**Exercise directions:**
Edit the data below by changing every "GUI agent" to "desktop agent" and leaving everything else untouched.
--- start Source material ---
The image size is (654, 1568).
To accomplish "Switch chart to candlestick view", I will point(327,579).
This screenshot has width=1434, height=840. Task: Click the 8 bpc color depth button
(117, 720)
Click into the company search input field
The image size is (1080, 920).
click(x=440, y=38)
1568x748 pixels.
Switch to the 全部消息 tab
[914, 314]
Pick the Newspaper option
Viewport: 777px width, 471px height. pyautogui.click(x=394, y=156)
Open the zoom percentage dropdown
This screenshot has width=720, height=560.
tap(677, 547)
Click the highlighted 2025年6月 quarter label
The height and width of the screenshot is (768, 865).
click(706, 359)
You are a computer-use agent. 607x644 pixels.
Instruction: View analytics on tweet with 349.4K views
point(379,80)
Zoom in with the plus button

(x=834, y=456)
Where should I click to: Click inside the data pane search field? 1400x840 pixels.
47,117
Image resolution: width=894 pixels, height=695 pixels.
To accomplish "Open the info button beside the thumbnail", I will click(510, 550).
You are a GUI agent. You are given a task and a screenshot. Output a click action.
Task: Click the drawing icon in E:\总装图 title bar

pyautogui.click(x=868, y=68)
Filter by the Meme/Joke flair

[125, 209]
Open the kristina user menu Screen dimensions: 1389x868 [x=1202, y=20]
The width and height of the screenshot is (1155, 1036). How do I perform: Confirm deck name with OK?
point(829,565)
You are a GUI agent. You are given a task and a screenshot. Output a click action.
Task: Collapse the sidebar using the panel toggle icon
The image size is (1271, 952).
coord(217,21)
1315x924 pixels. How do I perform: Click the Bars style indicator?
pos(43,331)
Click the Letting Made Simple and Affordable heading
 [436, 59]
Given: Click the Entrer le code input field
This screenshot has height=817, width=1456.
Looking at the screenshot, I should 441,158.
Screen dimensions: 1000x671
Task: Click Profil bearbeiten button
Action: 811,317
--- end Source material ---
**Solution below:**
The image size is (654, 1568).
To accomplish "Switch chart to candlestick view", I will point(327,579).
This screenshot has width=1434, height=840. Task: Click the 8 bpc color depth button
(117, 720)
Click into the company search input field
The image size is (1080, 920).
click(x=440, y=38)
1568x748 pixels.
Switch to the 全部消息 tab
[914, 314]
Pick the Newspaper option
Viewport: 777px width, 471px height. pyautogui.click(x=394, y=156)
Open the zoom percentage dropdown
This screenshot has width=720, height=560.
tap(677, 547)
Click the highlighted 2025年6月 quarter label
The height and width of the screenshot is (768, 865).
click(706, 359)
You are a computer-use agent. 607x644 pixels.
Instruction: View analytics on tweet with 349.4K views
point(379,80)
Zoom in with the plus button

(x=834, y=456)
Where should I click to: Click inside the data pane search field? 1400x840 pixels.
47,117
Image resolution: width=894 pixels, height=695 pixels.
To accomplish "Open the info button beside the thumbnail", I will click(510, 550).
You are a desktop agent. You are given a task and a screenshot. Output a click action.
Task: Click the drawing icon in E:\总装图 title bar

pyautogui.click(x=868, y=68)
Filter by the Meme/Joke flair

[125, 209]
Open the kristina user menu Screen dimensions: 1389x868 [x=1202, y=20]
The width and height of the screenshot is (1155, 1036). How do I perform: Confirm deck name with OK?
point(829,565)
You are a desktop agent. You are given a task and a screenshot. Output a click action.
Task: Collapse the sidebar using the panel toggle icon
The image size is (1271, 952).
coord(217,21)
1315x924 pixels. How do I perform: Click the Bars style indicator?
pos(43,331)
Click the Letting Made Simple and Affordable heading
 [436, 59]
Given: Click the Entrer le code input field
This screenshot has height=817, width=1456.
Looking at the screenshot, I should 441,158.
Screen dimensions: 1000x671
Task: Click Profil bearbeiten button
Action: 811,317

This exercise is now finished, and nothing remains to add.